- Aim of the task:
Output only the lines of the entries that follow, starting at the one with "[Facebook] (606, 1035)" and running down to the one with "1-Thrust (75, 620)", both included and unchanged.
··········
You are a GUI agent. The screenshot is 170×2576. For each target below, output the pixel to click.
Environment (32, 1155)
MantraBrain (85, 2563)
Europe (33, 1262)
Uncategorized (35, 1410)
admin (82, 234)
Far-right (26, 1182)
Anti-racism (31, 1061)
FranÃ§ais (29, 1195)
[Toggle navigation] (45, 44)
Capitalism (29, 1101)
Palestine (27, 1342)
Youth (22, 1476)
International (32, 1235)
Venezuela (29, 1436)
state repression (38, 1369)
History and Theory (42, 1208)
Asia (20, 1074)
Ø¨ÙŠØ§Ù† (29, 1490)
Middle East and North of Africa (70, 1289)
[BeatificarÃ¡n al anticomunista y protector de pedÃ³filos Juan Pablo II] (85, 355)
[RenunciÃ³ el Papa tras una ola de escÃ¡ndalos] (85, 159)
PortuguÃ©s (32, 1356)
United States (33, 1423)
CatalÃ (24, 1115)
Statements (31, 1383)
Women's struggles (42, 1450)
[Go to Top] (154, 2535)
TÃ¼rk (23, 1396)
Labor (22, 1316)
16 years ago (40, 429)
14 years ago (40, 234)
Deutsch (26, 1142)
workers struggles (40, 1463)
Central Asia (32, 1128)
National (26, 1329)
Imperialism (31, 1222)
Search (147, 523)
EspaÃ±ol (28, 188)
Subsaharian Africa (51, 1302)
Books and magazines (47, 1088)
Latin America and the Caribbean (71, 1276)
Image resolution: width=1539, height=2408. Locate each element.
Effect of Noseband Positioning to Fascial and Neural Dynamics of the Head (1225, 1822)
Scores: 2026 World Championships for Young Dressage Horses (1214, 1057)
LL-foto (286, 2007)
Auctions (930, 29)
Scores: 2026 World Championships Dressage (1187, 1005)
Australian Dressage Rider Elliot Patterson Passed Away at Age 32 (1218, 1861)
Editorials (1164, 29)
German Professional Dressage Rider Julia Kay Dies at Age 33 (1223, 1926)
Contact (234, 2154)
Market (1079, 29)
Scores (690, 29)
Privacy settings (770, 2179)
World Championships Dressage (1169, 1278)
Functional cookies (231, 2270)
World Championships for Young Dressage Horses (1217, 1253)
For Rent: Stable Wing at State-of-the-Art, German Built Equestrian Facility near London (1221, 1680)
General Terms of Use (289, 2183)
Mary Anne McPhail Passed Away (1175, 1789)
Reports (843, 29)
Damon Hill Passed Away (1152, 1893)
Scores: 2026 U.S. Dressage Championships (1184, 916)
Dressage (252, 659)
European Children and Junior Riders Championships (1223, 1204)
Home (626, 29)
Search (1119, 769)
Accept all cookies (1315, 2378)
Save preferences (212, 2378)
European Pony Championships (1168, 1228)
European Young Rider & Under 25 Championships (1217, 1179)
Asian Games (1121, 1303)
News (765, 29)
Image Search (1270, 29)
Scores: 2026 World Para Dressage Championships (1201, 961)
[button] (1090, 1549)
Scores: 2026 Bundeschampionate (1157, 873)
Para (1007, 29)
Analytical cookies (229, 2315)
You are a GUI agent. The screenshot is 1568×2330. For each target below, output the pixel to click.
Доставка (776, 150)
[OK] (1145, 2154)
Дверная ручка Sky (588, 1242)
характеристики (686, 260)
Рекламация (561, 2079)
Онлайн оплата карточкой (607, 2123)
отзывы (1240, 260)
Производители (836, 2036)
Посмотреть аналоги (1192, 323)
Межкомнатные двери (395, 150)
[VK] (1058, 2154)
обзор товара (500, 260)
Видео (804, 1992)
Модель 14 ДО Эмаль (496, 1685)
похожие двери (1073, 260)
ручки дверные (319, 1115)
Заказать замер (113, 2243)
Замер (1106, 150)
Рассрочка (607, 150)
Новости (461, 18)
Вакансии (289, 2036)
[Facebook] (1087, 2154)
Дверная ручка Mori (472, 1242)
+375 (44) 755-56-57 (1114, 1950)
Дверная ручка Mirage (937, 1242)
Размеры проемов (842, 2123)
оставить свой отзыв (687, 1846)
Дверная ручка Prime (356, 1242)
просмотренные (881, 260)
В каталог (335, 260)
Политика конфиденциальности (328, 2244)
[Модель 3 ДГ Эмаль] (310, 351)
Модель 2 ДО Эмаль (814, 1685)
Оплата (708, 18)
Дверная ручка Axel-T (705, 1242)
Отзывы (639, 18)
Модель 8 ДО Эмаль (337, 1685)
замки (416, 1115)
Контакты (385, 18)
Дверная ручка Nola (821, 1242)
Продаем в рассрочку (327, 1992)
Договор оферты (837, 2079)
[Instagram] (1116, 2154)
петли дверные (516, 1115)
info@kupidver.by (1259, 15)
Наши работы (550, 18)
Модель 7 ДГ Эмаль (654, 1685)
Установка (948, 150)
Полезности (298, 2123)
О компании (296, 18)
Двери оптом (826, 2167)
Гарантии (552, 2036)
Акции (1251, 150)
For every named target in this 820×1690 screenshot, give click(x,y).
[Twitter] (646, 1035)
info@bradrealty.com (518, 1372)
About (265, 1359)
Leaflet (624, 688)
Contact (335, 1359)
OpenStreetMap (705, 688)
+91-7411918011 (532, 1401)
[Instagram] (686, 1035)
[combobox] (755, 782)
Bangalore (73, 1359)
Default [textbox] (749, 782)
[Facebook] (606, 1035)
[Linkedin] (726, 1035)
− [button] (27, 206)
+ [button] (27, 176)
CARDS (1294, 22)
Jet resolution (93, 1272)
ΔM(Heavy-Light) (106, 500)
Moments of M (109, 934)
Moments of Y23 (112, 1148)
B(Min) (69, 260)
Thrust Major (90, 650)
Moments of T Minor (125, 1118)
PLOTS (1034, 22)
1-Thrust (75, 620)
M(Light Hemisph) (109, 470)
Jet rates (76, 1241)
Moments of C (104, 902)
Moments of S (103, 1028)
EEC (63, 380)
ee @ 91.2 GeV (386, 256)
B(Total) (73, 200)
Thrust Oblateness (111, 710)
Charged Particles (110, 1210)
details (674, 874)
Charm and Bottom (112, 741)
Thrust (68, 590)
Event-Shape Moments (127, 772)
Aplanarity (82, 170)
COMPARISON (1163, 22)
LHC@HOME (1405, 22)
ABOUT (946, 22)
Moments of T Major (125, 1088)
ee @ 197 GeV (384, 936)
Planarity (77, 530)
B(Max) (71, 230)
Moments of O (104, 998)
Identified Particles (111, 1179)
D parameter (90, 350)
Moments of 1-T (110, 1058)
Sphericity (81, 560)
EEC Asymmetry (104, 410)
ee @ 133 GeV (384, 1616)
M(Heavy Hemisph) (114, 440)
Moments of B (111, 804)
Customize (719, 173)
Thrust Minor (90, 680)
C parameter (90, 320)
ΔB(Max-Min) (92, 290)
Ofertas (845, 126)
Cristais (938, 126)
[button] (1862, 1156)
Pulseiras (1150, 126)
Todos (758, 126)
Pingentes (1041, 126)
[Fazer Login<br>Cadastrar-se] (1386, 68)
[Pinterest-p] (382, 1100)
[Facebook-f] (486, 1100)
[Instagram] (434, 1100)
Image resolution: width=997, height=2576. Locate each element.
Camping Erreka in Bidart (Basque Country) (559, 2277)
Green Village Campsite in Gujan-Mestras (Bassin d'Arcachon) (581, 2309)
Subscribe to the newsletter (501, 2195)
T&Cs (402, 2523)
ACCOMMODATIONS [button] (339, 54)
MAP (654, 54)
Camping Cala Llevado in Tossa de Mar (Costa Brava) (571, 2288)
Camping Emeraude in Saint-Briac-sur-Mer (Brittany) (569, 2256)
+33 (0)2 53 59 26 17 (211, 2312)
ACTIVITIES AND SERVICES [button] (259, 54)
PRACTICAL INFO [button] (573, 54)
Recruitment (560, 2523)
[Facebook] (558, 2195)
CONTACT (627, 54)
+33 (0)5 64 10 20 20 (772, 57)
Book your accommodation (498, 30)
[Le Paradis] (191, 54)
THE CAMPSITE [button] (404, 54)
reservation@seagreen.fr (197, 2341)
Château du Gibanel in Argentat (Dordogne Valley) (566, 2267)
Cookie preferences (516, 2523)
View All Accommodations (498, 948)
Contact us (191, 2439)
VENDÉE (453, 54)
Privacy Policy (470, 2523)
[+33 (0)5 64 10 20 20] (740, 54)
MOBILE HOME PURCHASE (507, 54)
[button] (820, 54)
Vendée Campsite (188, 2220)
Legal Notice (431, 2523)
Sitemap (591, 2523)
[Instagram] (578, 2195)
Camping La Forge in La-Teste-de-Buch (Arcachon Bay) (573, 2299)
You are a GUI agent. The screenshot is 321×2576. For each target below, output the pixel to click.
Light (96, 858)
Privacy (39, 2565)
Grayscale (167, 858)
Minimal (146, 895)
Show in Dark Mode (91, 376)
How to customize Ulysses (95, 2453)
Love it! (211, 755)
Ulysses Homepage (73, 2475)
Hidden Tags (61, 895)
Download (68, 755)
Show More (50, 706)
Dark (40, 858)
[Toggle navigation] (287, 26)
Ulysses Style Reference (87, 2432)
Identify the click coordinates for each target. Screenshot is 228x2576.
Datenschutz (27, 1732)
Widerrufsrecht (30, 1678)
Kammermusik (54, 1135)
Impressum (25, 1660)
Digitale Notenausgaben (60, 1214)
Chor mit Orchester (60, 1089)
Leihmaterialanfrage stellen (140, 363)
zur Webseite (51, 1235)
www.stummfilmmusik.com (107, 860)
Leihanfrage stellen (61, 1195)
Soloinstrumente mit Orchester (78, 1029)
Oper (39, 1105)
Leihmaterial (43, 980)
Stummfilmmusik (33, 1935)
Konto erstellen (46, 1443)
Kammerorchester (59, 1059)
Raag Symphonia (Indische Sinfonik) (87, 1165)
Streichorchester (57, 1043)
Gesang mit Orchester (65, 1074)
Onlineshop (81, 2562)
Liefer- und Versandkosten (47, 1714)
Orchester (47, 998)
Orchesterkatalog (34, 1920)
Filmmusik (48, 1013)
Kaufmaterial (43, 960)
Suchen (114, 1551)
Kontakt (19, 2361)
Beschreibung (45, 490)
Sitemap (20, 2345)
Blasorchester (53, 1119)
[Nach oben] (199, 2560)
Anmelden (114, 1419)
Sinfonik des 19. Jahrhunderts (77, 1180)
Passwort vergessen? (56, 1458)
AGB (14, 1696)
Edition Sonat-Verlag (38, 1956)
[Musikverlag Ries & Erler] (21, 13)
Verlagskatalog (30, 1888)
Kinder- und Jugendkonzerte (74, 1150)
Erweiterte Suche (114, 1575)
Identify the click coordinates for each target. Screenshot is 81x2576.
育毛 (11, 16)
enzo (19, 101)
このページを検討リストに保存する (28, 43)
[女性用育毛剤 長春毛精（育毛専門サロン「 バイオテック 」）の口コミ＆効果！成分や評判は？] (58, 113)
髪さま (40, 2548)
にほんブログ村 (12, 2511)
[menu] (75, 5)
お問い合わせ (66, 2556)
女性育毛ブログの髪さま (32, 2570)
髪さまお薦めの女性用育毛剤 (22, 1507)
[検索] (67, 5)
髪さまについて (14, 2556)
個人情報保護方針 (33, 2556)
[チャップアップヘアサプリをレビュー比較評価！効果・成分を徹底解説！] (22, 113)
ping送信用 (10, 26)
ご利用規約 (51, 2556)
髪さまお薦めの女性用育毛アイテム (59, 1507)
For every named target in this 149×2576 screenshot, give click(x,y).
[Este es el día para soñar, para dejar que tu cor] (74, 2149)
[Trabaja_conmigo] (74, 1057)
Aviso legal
··········
- Answer space:
[Facebook] (606, 1035)
[Linkedin] (726, 1035)
− [button] (27, 206)
+ [button] (27, 176)
CARDS (1294, 22)
Jet resolution (93, 1272)
ΔM(Heavy-Light) (106, 500)
Moments of M (109, 934)
Moments of Y23 (112, 1148)
B(Min) (69, 260)
Thrust Major (90, 650)
Moments of T Minor (125, 1118)
PLOTS (1034, 22)
1-Thrust (75, 620)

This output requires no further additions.